Aazim chimed in, "I hate Jews." Which prompted them all to say the same.
I let them talk until they calmed down, then I said, "I have something very important to tell you. I personally know Jewish people who have only love in their heart," I placed my hand over my heart for emphasis, "and I also know Christian people, and Muslim people and Buddhist people, who only have love in their heart, and they want to have peace. So remember, there are good people everywhere you go in the world, who really want to have peace."
In this solemn moment I asked them, "So, what do you all think that we can do to help make peace in the world?"
Aazim raised his hand, "Put all the Jew-devils in hell, Miss."
So . . . how about that science lesson kids, . . .
*I have since learned that people do not really expect exact change. They just pay what they have with a little over, but not less. Also, saying "keep the change" is a way of establishing a good relationship with your neighborhood markets. You may need it someday. And when you do, they will kindly oblige.

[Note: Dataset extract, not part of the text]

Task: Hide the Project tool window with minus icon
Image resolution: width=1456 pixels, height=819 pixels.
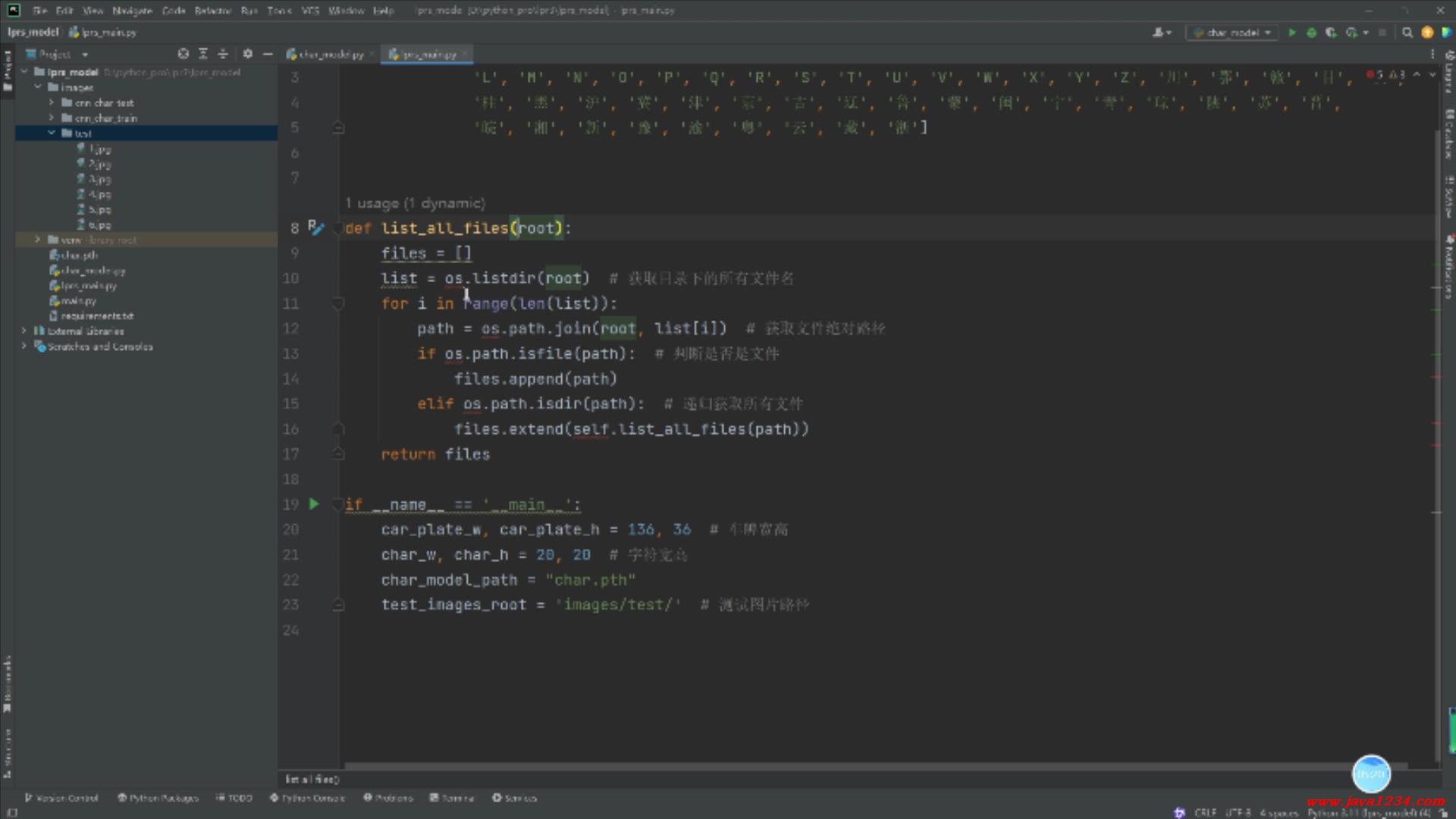Action: pyautogui.click(x=268, y=54)
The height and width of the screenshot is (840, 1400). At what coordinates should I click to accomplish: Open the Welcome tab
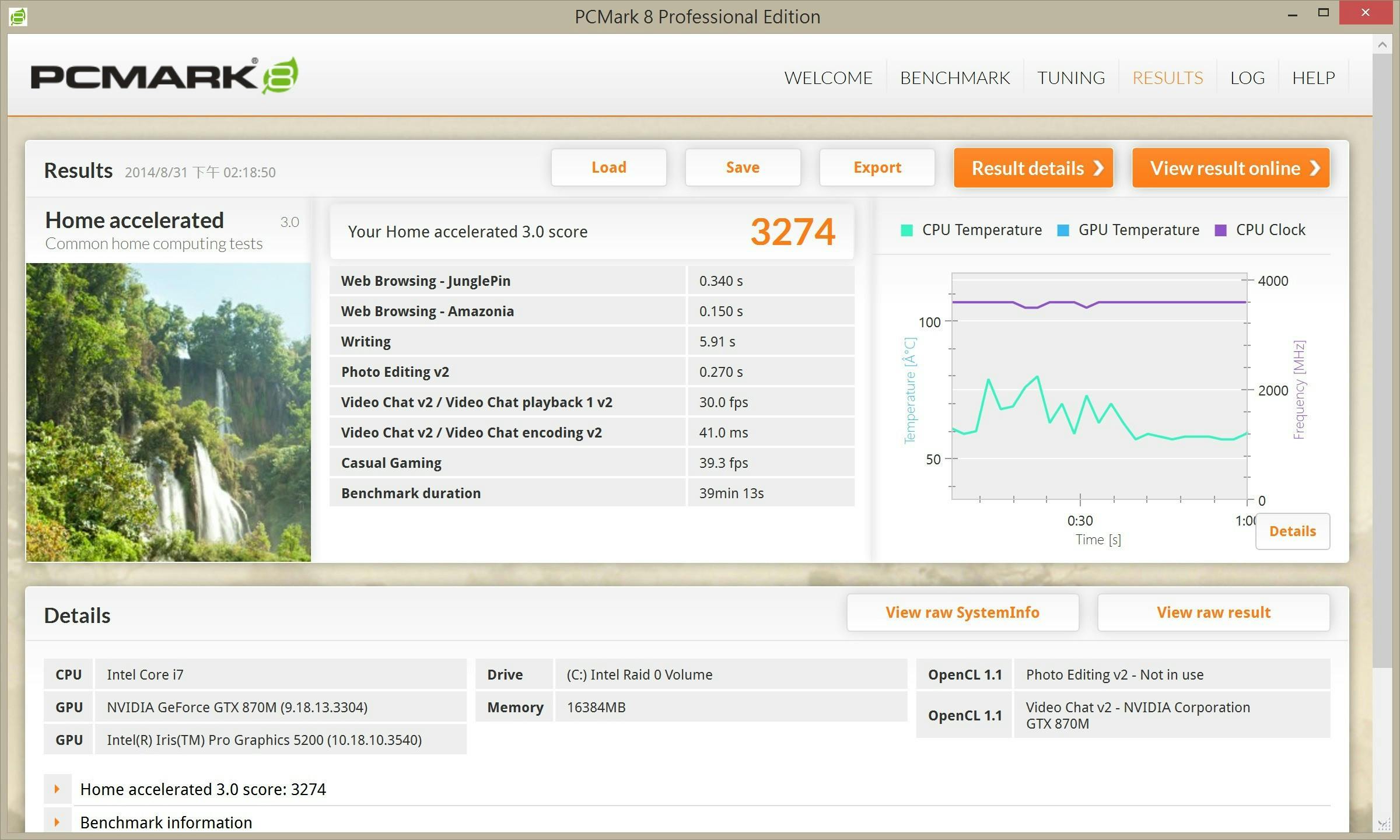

Speaking of kindness, the other night I went to town to grocery shop. Getting into the taxi with several bags of groceries, I dropped my water bottle. Being graceful as I am, I stepped on the bottle and tripped until I landed on my knees behind the taxi, out in the street no less. When I turned to get up, at least four people were trying to help me up; the one who got my attention was an Egyptian woman in full galabeya, reaching out to me with one hand while cradling an infant in the other.
Once in the taxi I began to cry, not because I was hurt, but because I am so blessed. The driver handed me a tissue. Looking at me in the rearview mirror, he said, "Welcome to Egypt."